> **TUJUAN TUGAS**
Apa terjemahan bahasa Inggris untuk kalimat "Kebijakan publik yang diharapkan dapat memenuhi kepentingan publik pada akhirnya diharapkan untuk kesejahteraan dan kenyamanan masyarakat." dari kutipan tentang kepentingan publik di bawah ini?

> **KUTIPAN PILIHAN**

========================================

Rabu, 13 Juni 2012


 KEPENTINGAN PUBLIK SIAPA PEDULI

 
Mengapa masalah yang menyangkut kepentingan publik terkesan dibiarkan dan tidak dipedulikan oleh pemerintah? Mengapa hal ini terjadi? Kedua pertanyaan ini mungkin sering kita jumpai dalam kehidupan kita sehari-hari. Dan sepertinya juga kedua pertanyaan tersebut merupakan sebuah endless questions yang selalu dipertanyakan dan mungkin belum pernah juga terjawab.
Hubungan antara kepentingan publik dan kebijakan publik dapat bersifat reciprocal mereka saling terkait. Kebijakan publik yang diharapkan dapat memenuhi kepentingan publik pada akhirnya diharapkan untuk kesejahteraan dan kenyamanan masyarakat. Sebenarnya masyarakat selalu menanti setiap kebijakan yang dapat memenuhi kennginan mereka misalnya terpenuhinya sandang, papan, pangan, pendidikan, kesehatan yang murah dan terjangkau oleh masyarakat banyak.

========================================

> **DATA YANG DISEDIAKAN**
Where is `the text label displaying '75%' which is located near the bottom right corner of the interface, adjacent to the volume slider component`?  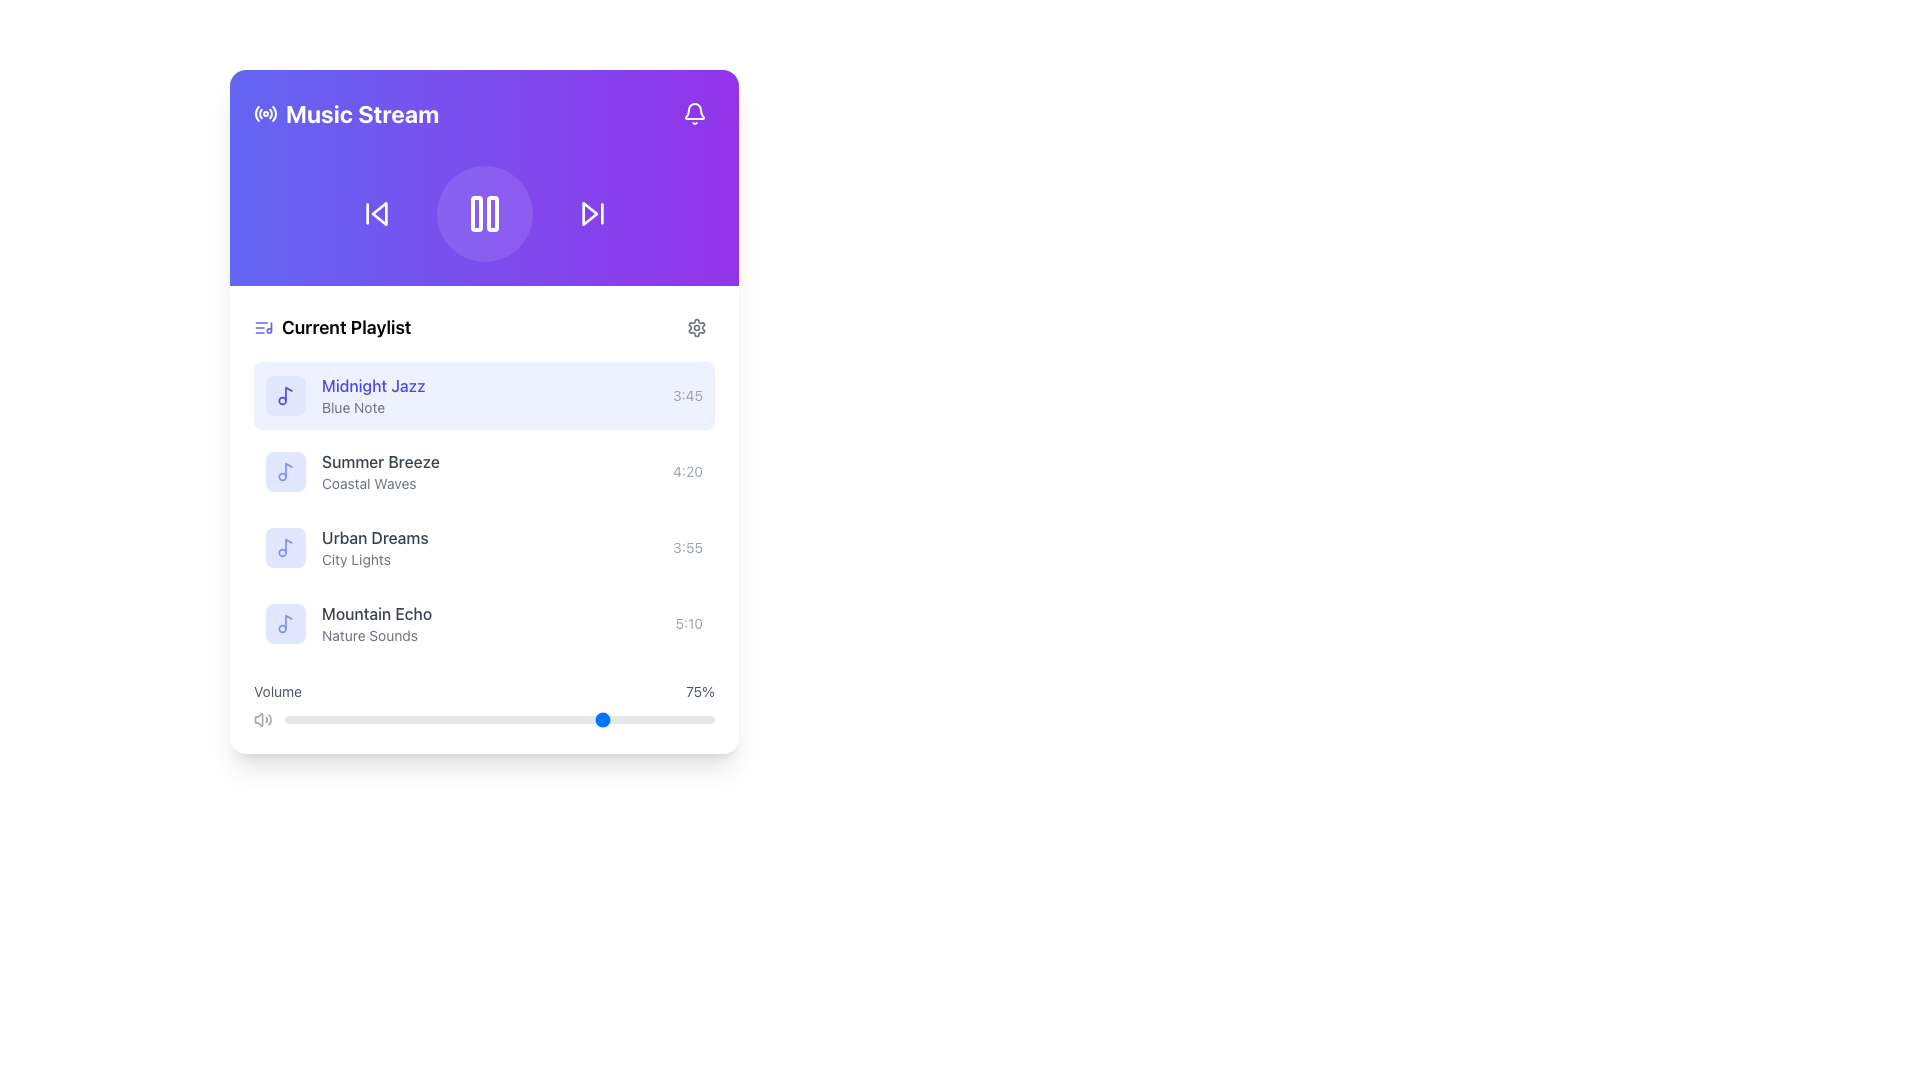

========================================

> **PENYELESAIAN TUGAS**
Public policy that is expected to meet the public interest is ultimately expected to serve the welfare and comfort of the community.